No podemos olvidar que el objetivo del Partido Comunista no podría ser el de un ente electoralista —previsto incluso en el mandato constitucional—, forjado para garantizar la perpetuidad del mandato público sobre el país. Como señalamos en otra oportunidad, su existencia y liderazgo requieren que en su seno, en su espíritu y a su cabeza, confluyan, se unan y fundan lo más honesto y virtuoso de la nación, los individuos y fuerzas que buscan y aspiran a lo más justo y auténtico para ella, con una brújula que, señalada por Fidel, tendría que ser siempre como su alfa y omega: su vinculación profunda y permanente con la gente. Su vocación democrática. En el ideal de Martí, es un Partido que se hace pueblo, encarna en este.

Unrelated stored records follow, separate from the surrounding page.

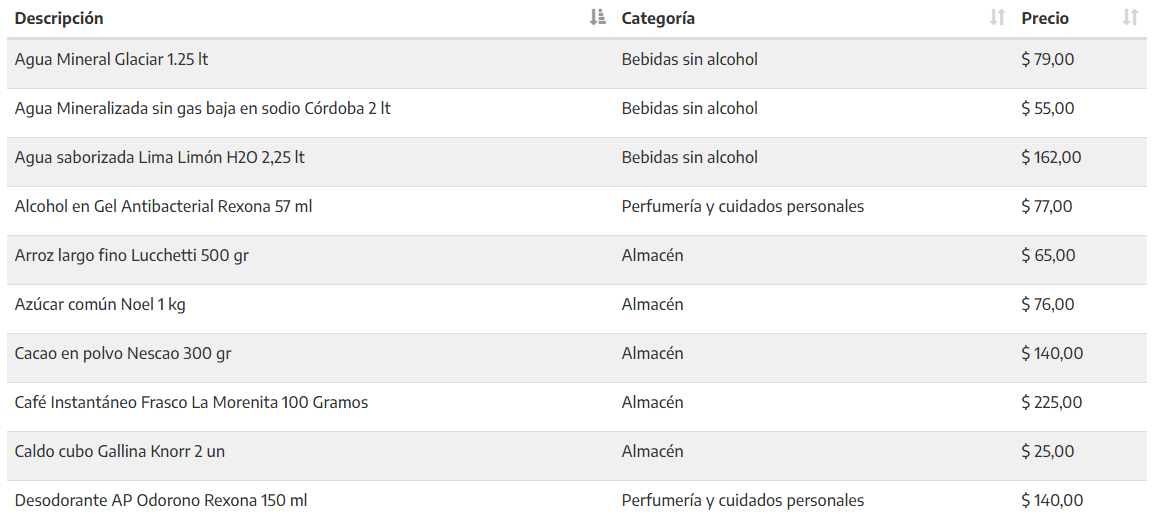Viewport: 1167px width, 531px height.
Task: Click Alcohol en Gel Antibacterial Rexona description
Action: 163,206
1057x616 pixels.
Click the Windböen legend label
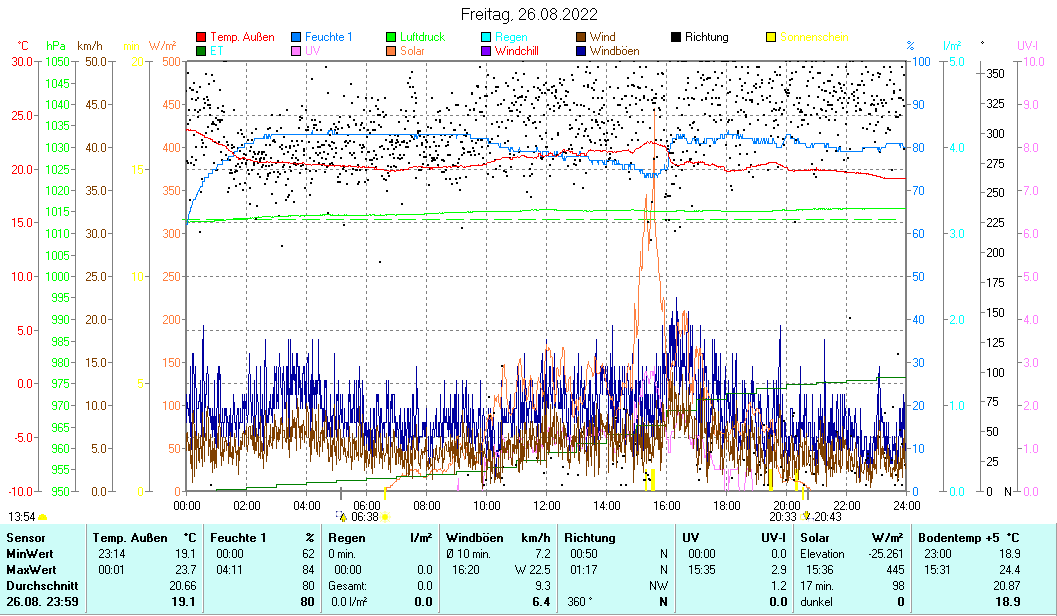pos(617,50)
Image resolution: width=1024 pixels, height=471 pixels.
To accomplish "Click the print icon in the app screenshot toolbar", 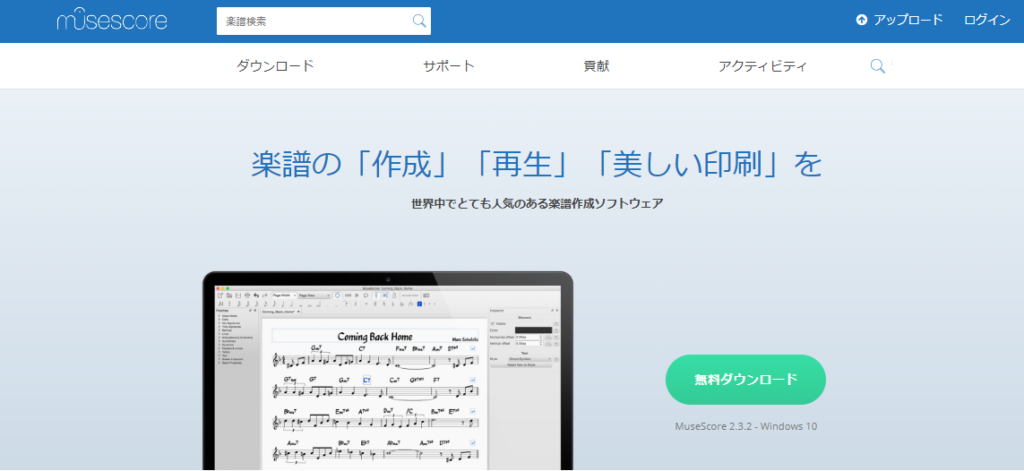I will point(246,296).
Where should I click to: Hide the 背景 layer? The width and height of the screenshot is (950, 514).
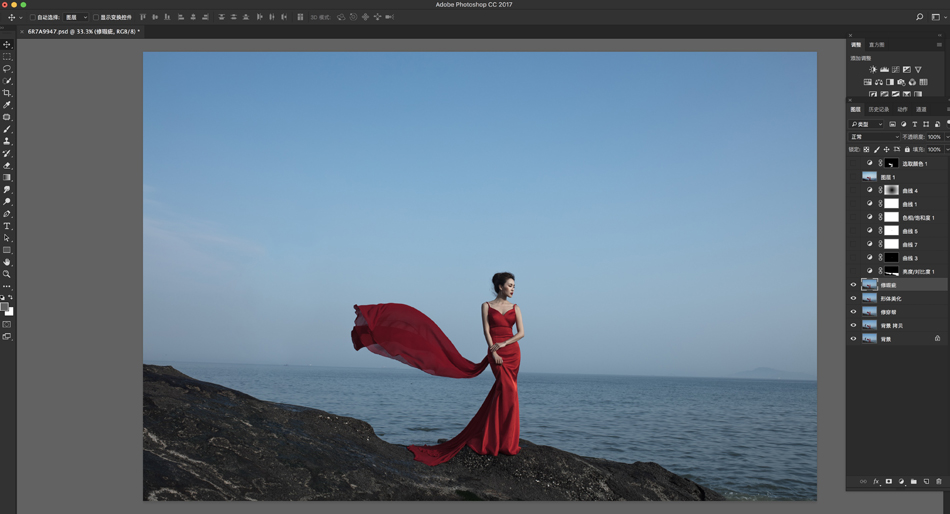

Vale la pena reiterar, que a esta altura de la historia de los socialismos conocidos, a pocos se les ocurriría creer que la sola existencia de un partido político a la vanguardia de la sociedad es garantía de perdurabilidad. La catastrófica experiencia soviética lo enseña con demasiada claridad. Allí el partido bolchevique de Lenin, que condujo a la victoria de la primera revolución socialista, se autoaniquiló, provocó su muerte política y su disolución de la mano del burocratismo, el autoritarismo sordo y desenfrenado, la pérdida de su unidad organizativa e ideológica y finalmente del poder.

Hasta la forma en que murió uno de sus más connotados dirigentes puede servir de triste alegoría: Iósif Stalin se retorció solo y durante horas en la muerte en su dacha, mientras ninguno de su círculo cercano le ofrecía la ayuda de emergencia…Tanto se había alejado, distanciado…

Lo único que no podemos permitirnos es que cierta burocracia convierta  preceptos irrenunciables de la Revolución en burdas metáforas. Los patriotas cubanos y su vanguardia nunca deben aceptar que quede como una consigna hueca aquella idea de Fidel de que la vinculación profunda y permanente con las masas fue ayer, es hoy y deberá ser siempre la brújula del Partido.

La anterior sería en este ámbito como nuestra fórmula martiana del amor triunfante. La única para espantar el fantasma del elitismo y, con este, el del derrotismo.